Going after predators in chat rooms is exciting to the media and the police, but it’s ridiculously time consuming, not to mention the fact that you’re dealing with criminals who could be anywhere. Going after people trading child pornography makes it easier to stay close to home, as current technology allows cops to track local IP addresses, to “clean up our own back yard,” as Bedford County Sergeant Rodney Thompson puts it.
While the problem of adults having sex with minors has changed somewhat because of the Internet, child porn has exploded. Thanks to digital cameras, file sharing and websites like photobucket, it has never been easier to make and distribute photographs and videos in complete secrecy. The National Center for Missing and Exploited Children (NCMEC) has said that since 1997 the amount of child porn available on the Internet has increased 1,500 percent. Nonelectronic child porn has almost disappeared, but online it’s become a multibillion dollar industry.
But rethink your mental image of “child porn.” This ain’t always Barely Legal we’re talking about here, or even Barely Illegal. Although the ICAC forensics teams sometimes have to call on doctors at UVA to verify the age of the kids, serious child fetishists are not merely skirting society’s “18 is legal” rule. “A lot of the stuff we see is prepubescent,” Marshall says when I ask him how they know the pictures are of underage kids. “[It’s] pretty obvious.”
“I’ve seen images of children having sex as young as 5, 4 years old,” Marshall says, “along with videos of adults having sex with children 4 and 5 and 6 years old.”
The cops treat child porn like it’s a virus. If defense attorneys want to see the evidence in a case they are defending, they must come into the Albemarle Police Department offices to view it. If the evidence must travel to court, it does so on a special laptop. The stuff must not leak out.
The reason there’s so much of this toxic stuff, is that kiddie porn aficionados are hoarders. When the cops seize a suspect’s computer, it can have thousands of images on it. Hell, it can have hundreds of thousands of images on it, all neatly organized in folders. “It just depends on the storage [capacity],” Detective Mike Wells, the Albemarle ICAC forensics guy, tells me. “It’s become their hobby.”

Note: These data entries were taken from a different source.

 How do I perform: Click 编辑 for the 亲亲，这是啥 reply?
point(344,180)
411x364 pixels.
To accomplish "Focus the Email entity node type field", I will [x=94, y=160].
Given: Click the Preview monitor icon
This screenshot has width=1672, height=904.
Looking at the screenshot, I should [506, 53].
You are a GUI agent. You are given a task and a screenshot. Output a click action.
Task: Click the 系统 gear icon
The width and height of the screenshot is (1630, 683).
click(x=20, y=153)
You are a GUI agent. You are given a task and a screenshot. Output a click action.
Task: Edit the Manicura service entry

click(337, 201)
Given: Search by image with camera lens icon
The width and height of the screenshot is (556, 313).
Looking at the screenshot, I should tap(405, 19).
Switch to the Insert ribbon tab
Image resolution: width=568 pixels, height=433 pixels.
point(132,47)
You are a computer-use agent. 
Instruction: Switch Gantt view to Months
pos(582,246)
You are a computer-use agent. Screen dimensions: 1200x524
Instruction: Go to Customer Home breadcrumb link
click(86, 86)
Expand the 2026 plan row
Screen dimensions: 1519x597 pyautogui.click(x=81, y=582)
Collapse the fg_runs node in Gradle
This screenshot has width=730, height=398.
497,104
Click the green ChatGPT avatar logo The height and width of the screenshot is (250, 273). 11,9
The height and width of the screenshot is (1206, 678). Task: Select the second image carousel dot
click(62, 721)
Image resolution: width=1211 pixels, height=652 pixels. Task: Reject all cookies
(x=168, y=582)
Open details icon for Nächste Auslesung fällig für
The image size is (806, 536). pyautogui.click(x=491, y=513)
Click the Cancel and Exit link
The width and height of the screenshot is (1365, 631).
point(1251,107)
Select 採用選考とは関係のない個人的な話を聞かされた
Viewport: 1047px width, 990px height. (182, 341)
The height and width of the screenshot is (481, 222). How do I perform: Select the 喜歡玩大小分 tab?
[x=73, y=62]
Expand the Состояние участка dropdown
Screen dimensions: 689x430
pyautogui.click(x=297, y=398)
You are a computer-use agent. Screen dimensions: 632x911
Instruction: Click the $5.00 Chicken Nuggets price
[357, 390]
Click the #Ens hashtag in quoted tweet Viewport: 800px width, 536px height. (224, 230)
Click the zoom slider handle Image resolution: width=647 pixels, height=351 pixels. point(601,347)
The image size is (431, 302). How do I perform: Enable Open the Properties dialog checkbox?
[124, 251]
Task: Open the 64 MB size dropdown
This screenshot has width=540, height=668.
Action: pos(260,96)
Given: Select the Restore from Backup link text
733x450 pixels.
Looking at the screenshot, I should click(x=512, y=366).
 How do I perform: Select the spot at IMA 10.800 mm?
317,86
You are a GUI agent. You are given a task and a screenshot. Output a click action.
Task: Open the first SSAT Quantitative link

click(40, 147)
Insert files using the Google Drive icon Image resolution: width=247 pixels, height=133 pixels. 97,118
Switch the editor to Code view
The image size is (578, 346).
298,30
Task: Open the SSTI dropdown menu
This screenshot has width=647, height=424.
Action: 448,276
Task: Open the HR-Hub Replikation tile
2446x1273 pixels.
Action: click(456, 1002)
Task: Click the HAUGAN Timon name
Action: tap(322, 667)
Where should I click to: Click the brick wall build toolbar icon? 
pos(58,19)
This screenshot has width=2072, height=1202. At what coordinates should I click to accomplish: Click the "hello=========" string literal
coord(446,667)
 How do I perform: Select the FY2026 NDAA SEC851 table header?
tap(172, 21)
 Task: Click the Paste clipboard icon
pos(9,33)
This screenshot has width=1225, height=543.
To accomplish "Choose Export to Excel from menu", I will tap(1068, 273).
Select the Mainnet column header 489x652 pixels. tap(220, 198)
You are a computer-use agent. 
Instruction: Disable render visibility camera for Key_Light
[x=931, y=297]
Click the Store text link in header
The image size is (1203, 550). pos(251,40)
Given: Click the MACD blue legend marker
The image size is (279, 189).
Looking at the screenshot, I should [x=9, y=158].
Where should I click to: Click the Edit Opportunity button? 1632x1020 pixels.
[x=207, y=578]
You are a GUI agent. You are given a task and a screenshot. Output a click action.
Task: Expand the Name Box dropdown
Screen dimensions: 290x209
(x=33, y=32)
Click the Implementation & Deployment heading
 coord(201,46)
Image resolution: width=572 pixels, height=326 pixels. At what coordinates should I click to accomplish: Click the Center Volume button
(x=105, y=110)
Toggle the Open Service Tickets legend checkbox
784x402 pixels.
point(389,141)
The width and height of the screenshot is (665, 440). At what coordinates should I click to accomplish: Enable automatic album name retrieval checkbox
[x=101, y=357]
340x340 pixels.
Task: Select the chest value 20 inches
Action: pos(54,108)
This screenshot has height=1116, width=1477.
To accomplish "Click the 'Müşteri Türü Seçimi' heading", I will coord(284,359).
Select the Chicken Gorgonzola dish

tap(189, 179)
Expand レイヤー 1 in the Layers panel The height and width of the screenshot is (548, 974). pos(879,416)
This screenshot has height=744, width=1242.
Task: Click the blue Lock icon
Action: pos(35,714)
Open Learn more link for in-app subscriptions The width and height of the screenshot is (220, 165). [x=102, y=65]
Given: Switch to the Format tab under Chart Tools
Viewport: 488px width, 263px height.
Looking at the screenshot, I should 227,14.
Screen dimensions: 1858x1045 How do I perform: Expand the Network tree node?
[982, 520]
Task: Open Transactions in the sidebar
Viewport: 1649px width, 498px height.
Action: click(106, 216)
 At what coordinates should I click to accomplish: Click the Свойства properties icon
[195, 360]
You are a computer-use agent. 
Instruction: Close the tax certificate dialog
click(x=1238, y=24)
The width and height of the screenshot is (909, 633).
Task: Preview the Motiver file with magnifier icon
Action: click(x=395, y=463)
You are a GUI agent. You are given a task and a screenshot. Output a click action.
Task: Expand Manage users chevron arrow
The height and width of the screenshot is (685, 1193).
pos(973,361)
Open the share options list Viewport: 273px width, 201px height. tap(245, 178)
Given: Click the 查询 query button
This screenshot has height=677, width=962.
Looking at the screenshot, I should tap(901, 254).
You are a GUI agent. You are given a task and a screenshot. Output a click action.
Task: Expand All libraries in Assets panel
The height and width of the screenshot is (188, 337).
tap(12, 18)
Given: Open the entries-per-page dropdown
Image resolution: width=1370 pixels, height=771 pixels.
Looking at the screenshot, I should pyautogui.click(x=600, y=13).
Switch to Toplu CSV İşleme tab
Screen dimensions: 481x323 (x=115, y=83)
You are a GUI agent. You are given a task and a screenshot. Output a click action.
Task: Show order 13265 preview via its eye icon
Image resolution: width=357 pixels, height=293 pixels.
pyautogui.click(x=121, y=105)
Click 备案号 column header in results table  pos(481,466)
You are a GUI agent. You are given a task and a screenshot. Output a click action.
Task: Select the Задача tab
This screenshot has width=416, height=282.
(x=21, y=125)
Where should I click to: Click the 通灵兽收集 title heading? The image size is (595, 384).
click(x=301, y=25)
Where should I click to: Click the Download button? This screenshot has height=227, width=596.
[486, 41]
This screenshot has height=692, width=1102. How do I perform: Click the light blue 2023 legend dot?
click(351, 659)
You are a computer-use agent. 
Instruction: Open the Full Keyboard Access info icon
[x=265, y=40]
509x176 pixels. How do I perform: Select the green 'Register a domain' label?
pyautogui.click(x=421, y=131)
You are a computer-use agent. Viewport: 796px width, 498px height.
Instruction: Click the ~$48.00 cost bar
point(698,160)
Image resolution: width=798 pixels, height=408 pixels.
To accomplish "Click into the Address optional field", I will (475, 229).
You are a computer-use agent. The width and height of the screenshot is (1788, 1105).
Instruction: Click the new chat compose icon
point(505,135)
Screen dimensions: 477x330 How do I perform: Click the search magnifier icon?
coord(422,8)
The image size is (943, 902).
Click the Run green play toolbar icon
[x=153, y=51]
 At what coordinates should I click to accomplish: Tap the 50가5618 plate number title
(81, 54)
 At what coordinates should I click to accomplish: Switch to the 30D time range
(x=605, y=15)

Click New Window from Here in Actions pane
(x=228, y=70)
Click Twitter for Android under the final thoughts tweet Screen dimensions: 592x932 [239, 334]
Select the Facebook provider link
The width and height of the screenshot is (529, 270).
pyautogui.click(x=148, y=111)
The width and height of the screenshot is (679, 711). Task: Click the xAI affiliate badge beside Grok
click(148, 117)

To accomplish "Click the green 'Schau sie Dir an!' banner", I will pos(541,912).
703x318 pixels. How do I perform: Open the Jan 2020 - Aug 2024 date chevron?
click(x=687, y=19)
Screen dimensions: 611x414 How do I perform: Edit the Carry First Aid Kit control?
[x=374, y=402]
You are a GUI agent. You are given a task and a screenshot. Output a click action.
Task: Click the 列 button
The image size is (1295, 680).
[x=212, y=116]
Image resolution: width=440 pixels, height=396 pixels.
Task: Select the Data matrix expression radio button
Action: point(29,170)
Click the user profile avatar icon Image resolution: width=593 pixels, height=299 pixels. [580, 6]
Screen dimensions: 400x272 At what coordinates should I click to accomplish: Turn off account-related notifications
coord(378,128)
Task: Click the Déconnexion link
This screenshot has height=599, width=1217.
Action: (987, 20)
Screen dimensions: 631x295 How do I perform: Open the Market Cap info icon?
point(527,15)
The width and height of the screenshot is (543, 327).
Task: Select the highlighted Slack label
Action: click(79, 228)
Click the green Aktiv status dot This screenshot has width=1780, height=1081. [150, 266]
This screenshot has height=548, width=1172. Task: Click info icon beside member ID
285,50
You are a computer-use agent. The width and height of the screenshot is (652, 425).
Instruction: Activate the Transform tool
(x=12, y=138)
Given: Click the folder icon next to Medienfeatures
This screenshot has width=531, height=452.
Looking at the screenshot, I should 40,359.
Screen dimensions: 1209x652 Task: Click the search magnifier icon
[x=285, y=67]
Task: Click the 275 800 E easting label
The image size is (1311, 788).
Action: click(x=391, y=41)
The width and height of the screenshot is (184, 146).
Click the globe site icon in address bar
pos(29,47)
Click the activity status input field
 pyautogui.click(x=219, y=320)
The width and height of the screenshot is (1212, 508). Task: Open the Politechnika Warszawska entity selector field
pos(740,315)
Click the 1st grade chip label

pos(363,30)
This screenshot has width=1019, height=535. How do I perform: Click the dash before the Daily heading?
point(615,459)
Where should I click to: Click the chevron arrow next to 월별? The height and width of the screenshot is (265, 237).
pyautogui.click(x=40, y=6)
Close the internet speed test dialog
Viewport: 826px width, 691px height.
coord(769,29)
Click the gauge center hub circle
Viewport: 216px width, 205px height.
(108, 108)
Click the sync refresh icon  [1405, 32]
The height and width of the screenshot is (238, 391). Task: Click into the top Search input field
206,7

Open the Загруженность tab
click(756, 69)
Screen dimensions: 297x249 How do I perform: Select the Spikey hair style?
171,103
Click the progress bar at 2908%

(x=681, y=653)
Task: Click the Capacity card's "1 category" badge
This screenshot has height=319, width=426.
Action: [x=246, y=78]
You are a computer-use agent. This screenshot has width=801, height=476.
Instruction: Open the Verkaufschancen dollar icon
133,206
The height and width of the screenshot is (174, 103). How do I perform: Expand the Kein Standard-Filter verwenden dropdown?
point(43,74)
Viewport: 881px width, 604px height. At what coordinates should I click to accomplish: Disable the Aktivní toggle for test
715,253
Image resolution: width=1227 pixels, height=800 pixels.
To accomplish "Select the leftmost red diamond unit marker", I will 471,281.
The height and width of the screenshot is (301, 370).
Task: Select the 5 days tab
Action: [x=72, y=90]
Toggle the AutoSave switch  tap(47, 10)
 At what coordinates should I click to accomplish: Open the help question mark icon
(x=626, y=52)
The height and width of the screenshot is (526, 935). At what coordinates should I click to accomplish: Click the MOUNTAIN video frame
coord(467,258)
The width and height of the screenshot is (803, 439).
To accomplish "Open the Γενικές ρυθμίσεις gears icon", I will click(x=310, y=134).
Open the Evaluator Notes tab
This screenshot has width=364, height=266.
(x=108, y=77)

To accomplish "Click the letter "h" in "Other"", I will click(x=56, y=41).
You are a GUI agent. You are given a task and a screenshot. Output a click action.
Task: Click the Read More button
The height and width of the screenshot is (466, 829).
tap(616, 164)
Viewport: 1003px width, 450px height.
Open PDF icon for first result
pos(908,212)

More like an addiction, or an obsession. I hear stories of people arrested with 10 or 12 computers filled with images, of people who stay up for days on end, shitting in a bucket so they don’t have to leave their computer.
“We’re not the morality police,” Marshall says. “We don’t care how much porn you have on your computer, but if those images or videos are of 18-year-olds or younger, we’re gonna come get ya.”
“It might take you months and months to go through,” Thompson says. “I mean I went through the other week 55,000 images of boy-on-boy porn…and we have to physically sit down and go through and flag every image and submit it to the Commonwealth to charge on. Fifty-five thousand images, even at one second apiece, will take days and days to go through.”
I ask Marshall if it’s hard to do the work, to see the things he sees every day. “The only thing I can [compare] it to would be working with a homicide scene or a DOA scene,” he says. “You know the first couple ones of those you work is kind of…it’s a little eerie to you, but you get used to the body after a while…I don’t know, I guess you put up a wall, or…somehow you deal with it so it’s not that bad. You know, I still look at some of these images and I go, ‘Holy smokes, that’s just absolutely horrible.’ And I think what keeps me O.K. with it is that I’m gonna put this guy away.”